Another member of the Clan, Ian Goodenough — the only federal Liberal still in a metropolitan seat post-May 2022 — claimed in Parliament that texts depicting him threatening to quit the party were fakes.

Devastation at state and federal level

While this is hardly Honey’s fault, the colossal wipeout in 2021 led to an internal party review so searing that it lead to defamation threats and had a huge impact on the 2022 election campaign: it wiped out the party’s grassroots infrastructure, reducing the electorate offices and staff around which volunteer efforts could be coordinated.

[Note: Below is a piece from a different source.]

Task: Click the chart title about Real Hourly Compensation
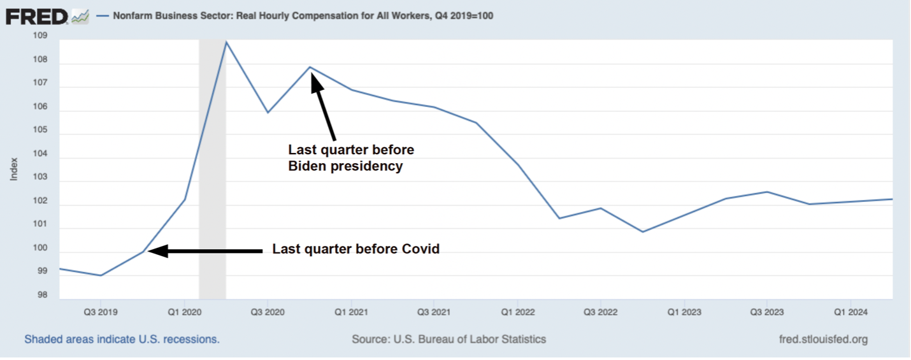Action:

Indeed, Western Australia, traditionally a Liberal stronghold at federal level, swung violently against the party in 2022. The Libs lost four seats to Labor and one to independent Kate Chaney.

Jumping ship

In October 2022, the same week Honey polled at a 9% approval rating, state president Richard Wilson resigned after only 13 months in the role, and a mere three months after his reelection. In his farewell email, which found its way into the hands of the The West Australian, Wilson took aim at those in the party he accused of fostering “disunity” and public score-settling, saying “toxic self-interest” in the party was trumping “any deep-seated commitment to liberalism”.

A rough start

Honey’s public commentary on The Clan — transparently the biggest issue facing the Western Australian Liberal Party — was conspicuous in that it didn’t appear to exist. In fact, what’s most striking about The West Australian‘s coverage of the relentless scandals is how many pieces on the Liberal Party don’t mention Honey even once. When Honey did feature, it was invariably via editorials that argued it was time for him — “decent” and “not unintelligent” though he is — to go.

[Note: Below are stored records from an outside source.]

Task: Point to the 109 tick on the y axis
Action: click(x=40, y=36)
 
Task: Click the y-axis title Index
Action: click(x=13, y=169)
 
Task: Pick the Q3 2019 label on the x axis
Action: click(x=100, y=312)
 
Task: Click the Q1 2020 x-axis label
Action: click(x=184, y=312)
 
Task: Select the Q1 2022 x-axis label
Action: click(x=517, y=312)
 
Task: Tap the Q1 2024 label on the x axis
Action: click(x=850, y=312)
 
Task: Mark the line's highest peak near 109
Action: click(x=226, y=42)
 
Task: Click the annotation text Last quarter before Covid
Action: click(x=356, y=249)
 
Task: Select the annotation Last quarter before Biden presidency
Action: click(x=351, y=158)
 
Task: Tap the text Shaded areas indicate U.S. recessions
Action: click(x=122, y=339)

So it’s striking that Mettam’s first move is to go after The Clan, announcing that factional politics has been an “unfortunate and unedifying spectacle” for the WA Liberals and attempting to strip Goiran of his role as the party’s parliamentary secretary. That move failed to gain majority support, giving the distinct impression that the internal disputes are a long way from a quiet resolution.